Failure to Administer Oxygen Therapy as Ordered
Penalty
Summary
The deficiency involves the facility’s failure to administer oxygen therapy as ordered by the physician for a resident with COPD. The resident was admitted with chronic obstructive pulmonary disease and had severely impaired cognition, requiring total staff assistance for all ADLs and mobility. A physician’s order dated 3/27/2026 directed that the resident receive continuous supplemental oxygen at a fixed rate of 2 L/min, with no indication that staff could adjust the flow rate. The resident’s care plan for altered respiratory status related to COPD instructed staff to administer oxygen as ordered.

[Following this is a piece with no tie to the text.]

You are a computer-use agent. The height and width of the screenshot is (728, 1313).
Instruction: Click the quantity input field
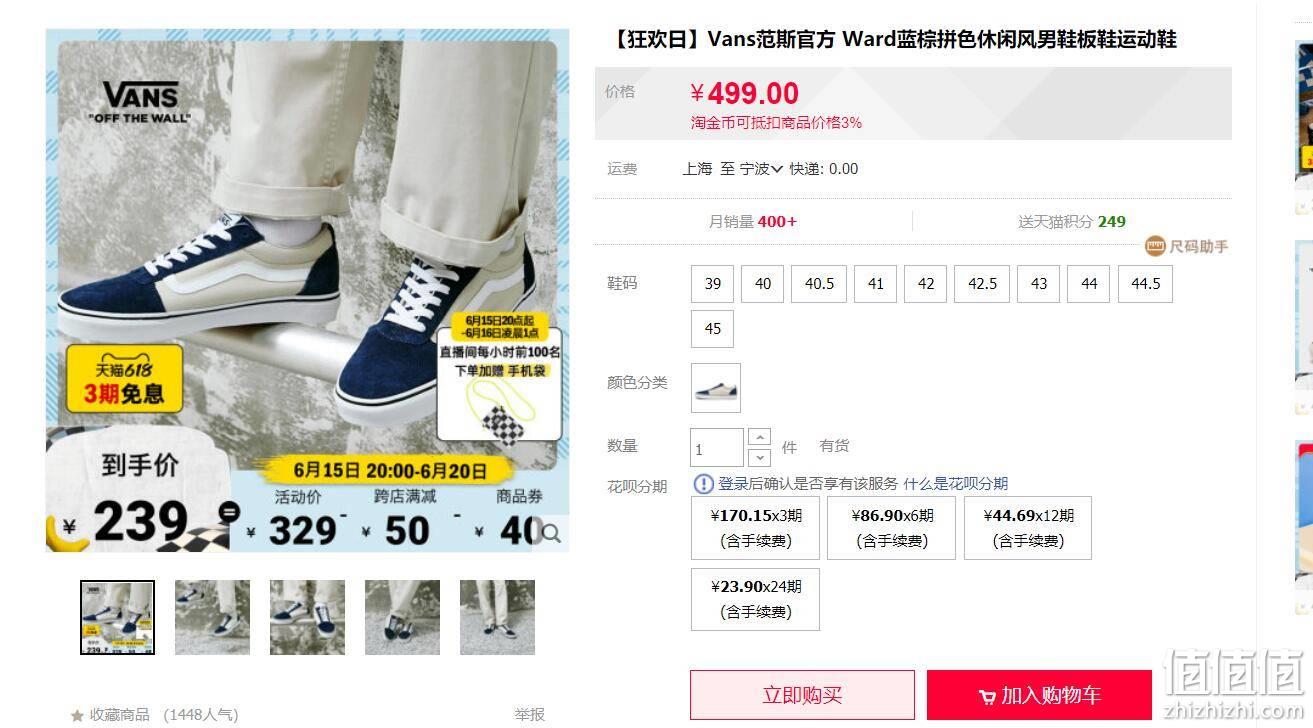pyautogui.click(x=717, y=447)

On 3/31/2026, during observations at the bedside at 8:45 a.m. and 9:40 a.m., the resident was noted to be receiving oxygen at 3 L/min, which did not match the physician’s order. An LVN reported that the resident was on 3 L/min when he checked vital signs that morning and stated this was not the ordered rate; he said he reported this to the previous shift’s RN supervisor but was unsure what action was taken. Another RN supervisor confirmed there was no documentation in the record to support an increased flow rate or any notification to the physician about the change from 2 L/min to 3 L/min, and reiterated that the order was for a fixed rate of 2 L/min. During a concurrent observation and interview, the prior RN supervisor acknowledged the resident was on 3 L/min and that the flow rate needed to be corrected to match the order. The facility’s oxygen administration policy required staff to verify a physician order, document the flow rate and rationale, and report information per professional standards, which was not followed in this instance.